Cover Art

The History Press has released the cover art for Samuel Smedley, Connecticut Privateer.

The illustrations composing the cover were all made by William D. Lee, an institution in Fairfield’s history and Connecticut’s art history.

A WW2 veteran who graduated Yale on the GI Bill with a degree in fine arts, he was responsible (along with many other things) for renovating the Sun Tavern on the town green and organizing the 1989 commemoration of the British attack on Fairfield, which involved hundreds of re-enactors and even a mock naval engagement off the beach.

Late in writing the book, I contacted Bill to ask permission to use several images inside, including a photo of a scale model of the Defence he had built. Serendipitously, Bill had been at work completing a painting of the Defence when I called. Not only did he offer use of the painting, but he went ahead and painted a portrait of Smedley specially for the book. The portrait is based on the single surviving image of Smedley known to us, a tiny cameo he had painted allegedly while in Amsterdam.

Bill amazes me with his boundless talent and creativity — he can seemingly call new things into existence simply by laying his fingertips on wood and canvas and metal. His house is like a combined art gallery and toy store. He once made sailboats for a living; has created architectural facades and murals for buildings throughout southern Connecticut; fashions model ships and trains and even built a remote-controlled model of a Sikorsky S-39. I cannot overemphasize his generosity and I feel very fortunate that he participated in the project.

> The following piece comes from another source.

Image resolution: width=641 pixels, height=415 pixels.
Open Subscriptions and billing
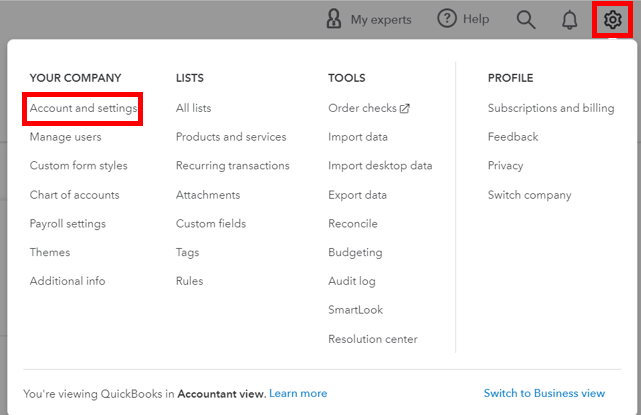pyautogui.click(x=550, y=108)
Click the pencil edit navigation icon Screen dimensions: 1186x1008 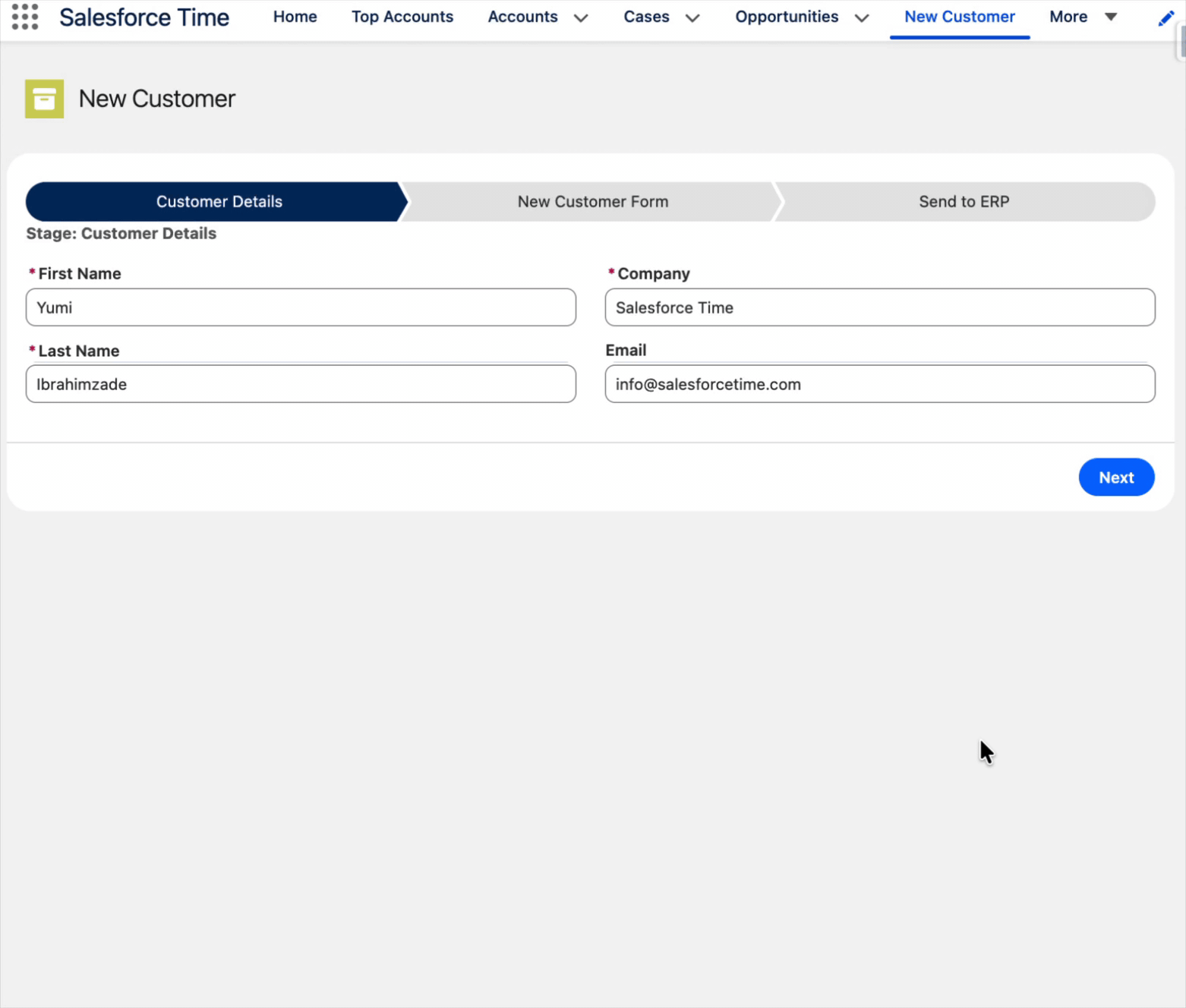[x=1165, y=18]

Also, the book’s website is live. I’ve kept the design simple, but it includes a description and a brief excerpt. It will be available for pre-order at Amazon and bn.com in a few weeks and should be in stores by late June.

Writing History

Angus Phillips on Richard Henry Dana’s classic Two Years Before the Mast:

Not that it’s a quick or easy read. Dana, son of a poet, made the choice that all who write about the seagoing life must make—whether to do so in the rich, exotic language of the ship and risk losing landlubbers along the way, or to dumb it down so everyone could breeze through. He took the hard way, keeping it real, as we say today.

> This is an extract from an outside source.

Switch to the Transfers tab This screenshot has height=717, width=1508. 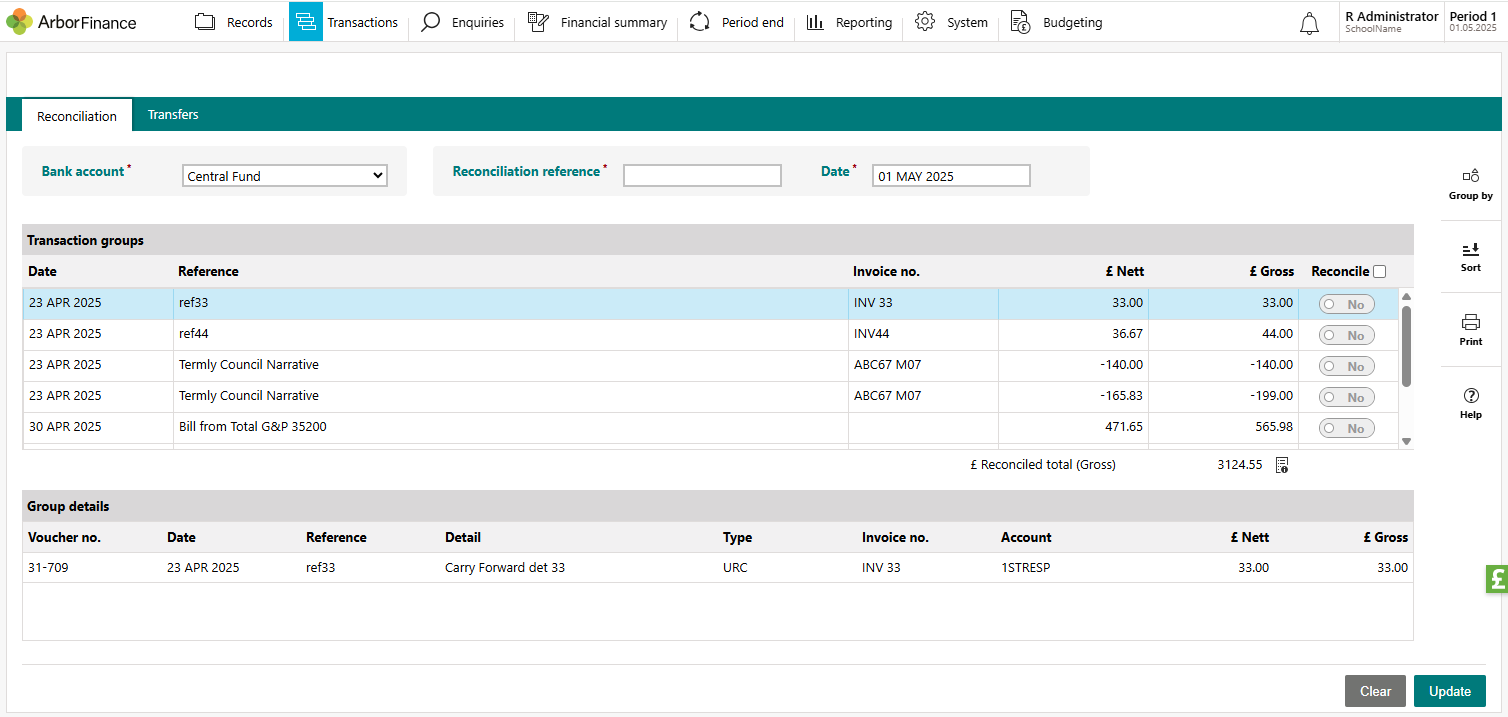(x=173, y=115)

The challenge of writing Samuel Smedley, Connecticut Privateer was weaving a narrative that was equal parts local history, American Revolution history, and maritime history, bound by a tight 30,000-word limit. And, early on, I had to confront the same issue Phillips raises: whether to spend valuable verbiage explaining nautical jargon to readers or to proceed regardless and hope they speak salt as a second language.

I adopted what I call a History 201 approach, specifying recurrent themes or details but assuming readers knew the general course of events or customs (or at least could look them up). I rarely defined the differences between types of vessels, for example. If the reader really burns to know what a schooner or snow is, there are better explanations available elsewhere than I had space to give. In contrast I defined brigs and ships because Smedley’s Defence was both.

Another decision: I jettisoned the traditional measure of a ship’s size by tonnage, which involves a complicated formula interesting only to Age-of-Sail historians and model-ship builders, for a comparative yardstick by number of cannons. Saying a ship was 200 tons means nothing to a reader, but he will understand that a 16-gun brig was more powerful than an 8-gun schooner and dwarfed by a 64-gun frigate.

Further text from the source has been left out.